• [Exercices à faire]:
1 - Recopiez dans l'extrait sur The Misfits tout le passage allant de « Le lundi 24 » jusqu'à « cinq ans auparavant. ».
2 - D'après l'extrait sur The Misfits, combien de temps après le clap de fin Clark Gable meurt-il ?

Le lundi 24 juin 2019, par Laurent Sapir
Dans "Hollywood menteur" où il revisite l'épopée-culte du film "The Misfits", Luz dessine une fois de plus des désaxés, des soleils qui s'éteignent, des survivants... Sa Marilyn retrouve enfin le droit à la colère.

The Misfits, dernières séances. Devant la caméra de John Huston, en 1961, et sous le regard impuissant de Marilyn Monroe, les derniers mustangs  sauvages que Clark Gable et Montgomery Clift pourchassent dans le désert du Nevada finissent en viande pour chiens. Tournage chaotique, noir et blanc livide, crépuscule de western cisaillé par le destin tragique de ses trois vedettes: Clark Gable meurt deux semaines seulement après le clap de fin, Marilyn avale ses derniers cachets quelques mois plus tard alors que Montgomery Clift n'est plus qu'un mort-vivant en sursis depuis l'accident qui l'a défiguré cinq ans auparavant.

Mythiques Misfits qui ne cessent de fasciner, de génération en génération. Dernier fan en date, Luz, le survivant de Charlie Hebdo, celui qui dessinait Mahomet avec le surtitre "Tout est pardonné"... A-t-il autre chose à l'esprit en dessinant des soleils qui s'éteignent et Marilyn en colère? Le titre en français de The Misfits, "Les Désaxés", le laisse en tout cas bien rêveur au micro de TSFJAZZ: "Les Misfits, c'est ceux qui ne marchent pas ensemble, qui ne sont pas assemblables alors que désaxé, c'est plus individuel. Je suis les deux: j'essaie de retrouver mon axe, et j'ai perdu mon collectif, ma manière d'être rassemblé à d'autres".

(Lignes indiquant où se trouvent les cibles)
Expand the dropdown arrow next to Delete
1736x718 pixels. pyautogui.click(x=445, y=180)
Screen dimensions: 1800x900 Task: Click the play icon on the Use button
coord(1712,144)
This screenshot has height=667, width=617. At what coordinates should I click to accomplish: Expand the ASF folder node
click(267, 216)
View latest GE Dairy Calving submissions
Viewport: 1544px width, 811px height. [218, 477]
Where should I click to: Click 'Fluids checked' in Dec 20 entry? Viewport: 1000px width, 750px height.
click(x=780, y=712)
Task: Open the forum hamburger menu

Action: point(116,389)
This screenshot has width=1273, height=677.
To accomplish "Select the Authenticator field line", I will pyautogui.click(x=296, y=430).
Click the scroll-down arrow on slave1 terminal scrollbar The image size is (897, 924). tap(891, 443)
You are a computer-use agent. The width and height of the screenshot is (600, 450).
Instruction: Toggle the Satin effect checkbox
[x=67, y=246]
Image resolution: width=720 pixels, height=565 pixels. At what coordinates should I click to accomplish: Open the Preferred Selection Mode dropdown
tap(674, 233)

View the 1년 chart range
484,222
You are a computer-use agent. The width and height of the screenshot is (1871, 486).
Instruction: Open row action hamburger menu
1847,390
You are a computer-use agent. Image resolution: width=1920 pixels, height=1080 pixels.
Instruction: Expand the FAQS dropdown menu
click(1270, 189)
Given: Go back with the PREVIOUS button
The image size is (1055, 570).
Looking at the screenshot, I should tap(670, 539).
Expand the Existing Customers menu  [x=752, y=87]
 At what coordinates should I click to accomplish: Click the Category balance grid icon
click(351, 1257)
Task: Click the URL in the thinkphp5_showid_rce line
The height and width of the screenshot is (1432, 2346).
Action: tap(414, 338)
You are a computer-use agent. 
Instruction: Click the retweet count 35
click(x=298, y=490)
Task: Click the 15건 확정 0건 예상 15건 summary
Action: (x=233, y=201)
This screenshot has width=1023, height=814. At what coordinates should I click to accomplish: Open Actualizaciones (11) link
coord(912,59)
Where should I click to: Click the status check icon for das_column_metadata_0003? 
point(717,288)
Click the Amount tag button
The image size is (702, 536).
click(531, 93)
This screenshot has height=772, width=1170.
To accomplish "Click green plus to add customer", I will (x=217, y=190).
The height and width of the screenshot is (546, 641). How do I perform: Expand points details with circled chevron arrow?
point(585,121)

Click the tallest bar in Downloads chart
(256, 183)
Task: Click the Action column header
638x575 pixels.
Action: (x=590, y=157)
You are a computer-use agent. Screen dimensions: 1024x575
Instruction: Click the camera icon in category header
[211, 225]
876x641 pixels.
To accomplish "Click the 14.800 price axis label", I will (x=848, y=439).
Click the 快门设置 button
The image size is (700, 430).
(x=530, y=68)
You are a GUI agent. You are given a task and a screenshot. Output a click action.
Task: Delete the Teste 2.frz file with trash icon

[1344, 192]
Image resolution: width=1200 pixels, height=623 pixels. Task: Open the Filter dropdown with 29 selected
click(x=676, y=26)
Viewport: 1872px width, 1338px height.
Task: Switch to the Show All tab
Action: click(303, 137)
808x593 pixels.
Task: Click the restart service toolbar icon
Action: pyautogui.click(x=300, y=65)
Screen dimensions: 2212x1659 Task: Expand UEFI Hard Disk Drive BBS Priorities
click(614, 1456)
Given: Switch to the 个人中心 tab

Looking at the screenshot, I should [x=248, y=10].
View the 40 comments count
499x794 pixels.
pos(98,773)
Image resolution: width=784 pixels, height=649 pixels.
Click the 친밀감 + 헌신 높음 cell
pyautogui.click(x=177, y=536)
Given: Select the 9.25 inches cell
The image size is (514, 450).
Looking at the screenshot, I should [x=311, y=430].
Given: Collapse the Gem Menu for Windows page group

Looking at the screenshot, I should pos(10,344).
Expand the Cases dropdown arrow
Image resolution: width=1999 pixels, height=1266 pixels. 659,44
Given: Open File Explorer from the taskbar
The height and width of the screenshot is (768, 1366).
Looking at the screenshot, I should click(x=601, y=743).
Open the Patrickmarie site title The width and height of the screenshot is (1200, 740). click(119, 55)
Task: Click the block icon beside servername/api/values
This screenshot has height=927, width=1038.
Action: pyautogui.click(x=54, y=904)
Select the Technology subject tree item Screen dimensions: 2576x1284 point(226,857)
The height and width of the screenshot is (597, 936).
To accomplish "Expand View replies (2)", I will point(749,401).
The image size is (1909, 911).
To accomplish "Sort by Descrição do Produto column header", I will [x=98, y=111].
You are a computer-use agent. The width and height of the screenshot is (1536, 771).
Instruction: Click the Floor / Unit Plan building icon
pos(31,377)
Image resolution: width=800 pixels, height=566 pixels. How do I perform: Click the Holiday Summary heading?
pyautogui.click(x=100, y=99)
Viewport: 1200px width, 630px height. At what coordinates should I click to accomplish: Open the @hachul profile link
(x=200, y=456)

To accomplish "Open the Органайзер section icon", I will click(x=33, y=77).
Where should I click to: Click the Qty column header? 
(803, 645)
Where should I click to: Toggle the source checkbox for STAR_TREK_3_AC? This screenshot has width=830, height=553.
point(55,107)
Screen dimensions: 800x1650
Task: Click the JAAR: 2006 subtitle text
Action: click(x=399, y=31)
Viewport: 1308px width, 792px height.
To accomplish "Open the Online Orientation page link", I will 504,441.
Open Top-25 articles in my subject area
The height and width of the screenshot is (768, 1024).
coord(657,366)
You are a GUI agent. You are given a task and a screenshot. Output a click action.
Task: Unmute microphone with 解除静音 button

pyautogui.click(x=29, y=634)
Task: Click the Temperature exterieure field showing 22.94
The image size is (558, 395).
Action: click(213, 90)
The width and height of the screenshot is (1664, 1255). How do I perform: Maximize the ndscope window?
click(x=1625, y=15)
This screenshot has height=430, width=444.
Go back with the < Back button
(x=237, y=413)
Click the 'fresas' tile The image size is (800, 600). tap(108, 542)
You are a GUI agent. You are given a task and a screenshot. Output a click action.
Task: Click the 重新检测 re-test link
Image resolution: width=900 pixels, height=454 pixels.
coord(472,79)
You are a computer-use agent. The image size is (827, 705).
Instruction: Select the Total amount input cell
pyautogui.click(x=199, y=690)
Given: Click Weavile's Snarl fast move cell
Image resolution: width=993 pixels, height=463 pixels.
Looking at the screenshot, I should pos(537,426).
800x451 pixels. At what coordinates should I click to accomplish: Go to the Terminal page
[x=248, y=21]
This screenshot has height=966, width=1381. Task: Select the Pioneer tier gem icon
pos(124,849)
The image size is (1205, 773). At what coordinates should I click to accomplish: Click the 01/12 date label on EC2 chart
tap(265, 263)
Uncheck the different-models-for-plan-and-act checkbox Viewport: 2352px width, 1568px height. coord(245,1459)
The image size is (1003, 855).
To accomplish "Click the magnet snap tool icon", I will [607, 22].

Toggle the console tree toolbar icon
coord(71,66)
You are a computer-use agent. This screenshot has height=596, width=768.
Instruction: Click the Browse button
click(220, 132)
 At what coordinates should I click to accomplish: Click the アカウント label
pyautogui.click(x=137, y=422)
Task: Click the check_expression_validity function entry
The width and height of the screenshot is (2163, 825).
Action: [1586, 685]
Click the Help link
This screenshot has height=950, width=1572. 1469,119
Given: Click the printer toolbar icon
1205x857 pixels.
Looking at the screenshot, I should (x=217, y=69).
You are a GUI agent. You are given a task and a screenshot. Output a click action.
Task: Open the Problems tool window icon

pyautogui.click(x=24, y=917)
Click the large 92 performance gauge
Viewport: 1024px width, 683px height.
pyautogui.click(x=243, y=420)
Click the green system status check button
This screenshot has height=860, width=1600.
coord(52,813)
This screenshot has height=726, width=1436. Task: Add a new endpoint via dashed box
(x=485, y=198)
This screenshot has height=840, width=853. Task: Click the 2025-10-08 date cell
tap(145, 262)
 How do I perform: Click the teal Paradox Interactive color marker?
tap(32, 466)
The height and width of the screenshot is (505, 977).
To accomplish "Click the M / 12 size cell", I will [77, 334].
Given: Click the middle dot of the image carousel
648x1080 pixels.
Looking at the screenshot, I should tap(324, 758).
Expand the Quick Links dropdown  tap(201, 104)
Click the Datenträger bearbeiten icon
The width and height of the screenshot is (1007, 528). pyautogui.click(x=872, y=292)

• [Réponses dans l'ordre]:
1 -
Le lundi 24 juin 2019, par Laurent Sapir
Dans "Hollywood menteur" où il revisite l'épopée-culte du film "The Misfits", Luz dessine une fois de plus des désaxés, des soleils qui s'éteignent, des survivants... Sa Marilyn retrouve enfin le droit à la colère.

The Misfits, dernières séances. Devant la caméra de John Huston, en 1961, et sous le regard impuissant de Marilyn Monroe, les derniers mustangs  sauvages que Clark Gable et Montgomery Clift pourchassent dans le désert du Nevada finissent en viande pour chiens. Tournage chaotique, noir et blanc livide, crépuscule de western cisaillé par le destin tragique de ses trois vedettes: Clark Gable meurt deux semaines seulement après le clap de fin, Marilyn avale ses derniers cachets quelques mois plus tard alors que Montgomery Clift n'est plus qu'un mort-vivant en sursis depuis l'accident qui l'a défiguré cinq ans auparavant.

2 - Deux semaines seulement après le clap de fin.